Кавалькада проехала, не заметив человека в засаде или, во всяком случае,
не обратив на него внимания, а он, напротив, жадно впился глазами во
всадников.
"Это я помешал свершиться преступлению, - сказал себе Горанфло, - мое
присутствие на этой дороге в эту минуту было проявлением воли божьей; как я
бы хотел, чтобы господь снова проявил свою волю и помог мне позавтракать".
Пропустив всадников мимо себя, наблюдатель вернулся в дом.
- Прекрасно! - сказал Горанфло. - Вот встреча, которая принесет мне
желанную удачу, если только я не ошибаюсь. Человек, кого-то выслеживающий,
не любит, когда его обнаруживают. Значит, я располагаю чьей-то тайной, и
пусть хоть шесть денье, но я за нее выручу.
И Горанфло, не мешкая, направил свои стопы к дому. Но чем ближе он
подходил к его воротам, тем явственнее представлялись ему воинственная
осанка всадника, длинная рапира, бившая своего владельца по икрам, и
угрожающий взгляд, которым тот следил за кавалькадой. И монах сказал себе:
"Нет, решительно я ошибся, такой мужчина не позволит себя запугать".
Пока Горанфло шел к воротам, он окончательно убедился в бесцельности
своего плана и чесал себе уже не нос, а ухо.
Вдруг его лицо озарилось, - Идея! - сказал он.
Появление идеи в сонном мозгу монаха было столь редким событием, что
Горанфло сам этому удивился. Однако уже и в те времена было известно
изречение: необходимость - мать изобретательности.

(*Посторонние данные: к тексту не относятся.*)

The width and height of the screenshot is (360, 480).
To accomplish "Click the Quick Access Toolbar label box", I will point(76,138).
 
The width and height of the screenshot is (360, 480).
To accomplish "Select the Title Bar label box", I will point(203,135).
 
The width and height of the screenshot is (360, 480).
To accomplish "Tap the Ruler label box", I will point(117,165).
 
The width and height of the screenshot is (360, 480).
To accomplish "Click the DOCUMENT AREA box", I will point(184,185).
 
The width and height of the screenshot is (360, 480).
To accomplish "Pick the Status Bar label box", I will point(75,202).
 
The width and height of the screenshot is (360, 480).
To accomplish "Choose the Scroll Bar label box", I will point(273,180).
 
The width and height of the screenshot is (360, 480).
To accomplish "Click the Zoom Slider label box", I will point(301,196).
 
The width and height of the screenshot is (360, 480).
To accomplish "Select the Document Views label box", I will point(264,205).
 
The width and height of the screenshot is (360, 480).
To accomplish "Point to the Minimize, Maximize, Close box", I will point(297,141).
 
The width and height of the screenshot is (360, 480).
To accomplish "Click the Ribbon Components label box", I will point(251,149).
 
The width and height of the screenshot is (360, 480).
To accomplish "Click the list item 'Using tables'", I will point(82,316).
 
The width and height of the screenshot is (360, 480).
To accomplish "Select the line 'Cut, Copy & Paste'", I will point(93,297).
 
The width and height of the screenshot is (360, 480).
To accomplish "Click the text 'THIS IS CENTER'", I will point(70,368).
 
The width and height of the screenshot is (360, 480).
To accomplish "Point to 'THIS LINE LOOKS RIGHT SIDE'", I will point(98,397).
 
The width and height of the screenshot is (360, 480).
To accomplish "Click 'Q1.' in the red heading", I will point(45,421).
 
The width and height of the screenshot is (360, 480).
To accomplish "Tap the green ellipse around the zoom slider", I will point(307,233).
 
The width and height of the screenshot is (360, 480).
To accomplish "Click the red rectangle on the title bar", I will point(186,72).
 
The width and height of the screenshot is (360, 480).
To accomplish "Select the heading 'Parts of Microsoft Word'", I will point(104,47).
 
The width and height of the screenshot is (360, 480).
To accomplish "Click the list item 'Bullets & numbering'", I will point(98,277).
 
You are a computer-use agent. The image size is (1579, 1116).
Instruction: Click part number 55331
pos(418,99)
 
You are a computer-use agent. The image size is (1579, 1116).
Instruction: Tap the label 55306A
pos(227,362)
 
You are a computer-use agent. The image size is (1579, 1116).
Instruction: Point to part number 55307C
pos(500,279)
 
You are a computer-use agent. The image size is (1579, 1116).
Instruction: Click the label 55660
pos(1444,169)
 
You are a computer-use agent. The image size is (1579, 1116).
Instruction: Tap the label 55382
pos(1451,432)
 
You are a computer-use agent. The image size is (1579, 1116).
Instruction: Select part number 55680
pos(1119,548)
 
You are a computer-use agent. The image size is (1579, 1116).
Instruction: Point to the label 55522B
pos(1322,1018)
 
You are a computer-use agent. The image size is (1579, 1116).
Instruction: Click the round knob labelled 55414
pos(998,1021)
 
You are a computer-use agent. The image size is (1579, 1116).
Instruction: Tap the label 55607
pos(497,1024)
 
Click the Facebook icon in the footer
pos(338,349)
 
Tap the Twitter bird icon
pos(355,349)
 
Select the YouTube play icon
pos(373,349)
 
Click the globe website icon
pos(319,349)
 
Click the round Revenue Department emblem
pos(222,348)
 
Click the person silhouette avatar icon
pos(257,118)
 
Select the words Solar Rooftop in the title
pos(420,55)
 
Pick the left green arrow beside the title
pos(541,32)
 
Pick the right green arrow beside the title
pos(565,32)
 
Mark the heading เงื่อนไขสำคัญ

- Идея! - твердил он. - И идея довольно хитрая. Я скажу ему: "Сударь, у
всякого человека есть свои прожекты, свои желания, свои надежды, я помолюсь
за исполнение ваших замыслов, пожертвуйте мне сколько-нибудь". Если он
задумал какую-то пакость, в чем я нимало не сомневаюсь, он вдвойне
заинтересован в том, чтобы за него молились, и поэтому охотно подаст мне
милостыню. А потом я предоставлю этот казус на рассмотрение первому доктору
богословия, который мне встретится. Я спрошу его - можно ли молиться об
исполнении замыслов, кои вам неизвестны, особенно если предполагаешь, что
они греховны. Как скажет ученый муж, так я и сделаю, и тогда отвечать буду
уже не я, а он. А если я не встречу доктора богословия? Пустяки, раз у нас
есть сомнение - мы воздержимся от молитв. А пока суть да дело, я позавтракаю
за счет этого доброго человека с дурными намерениями.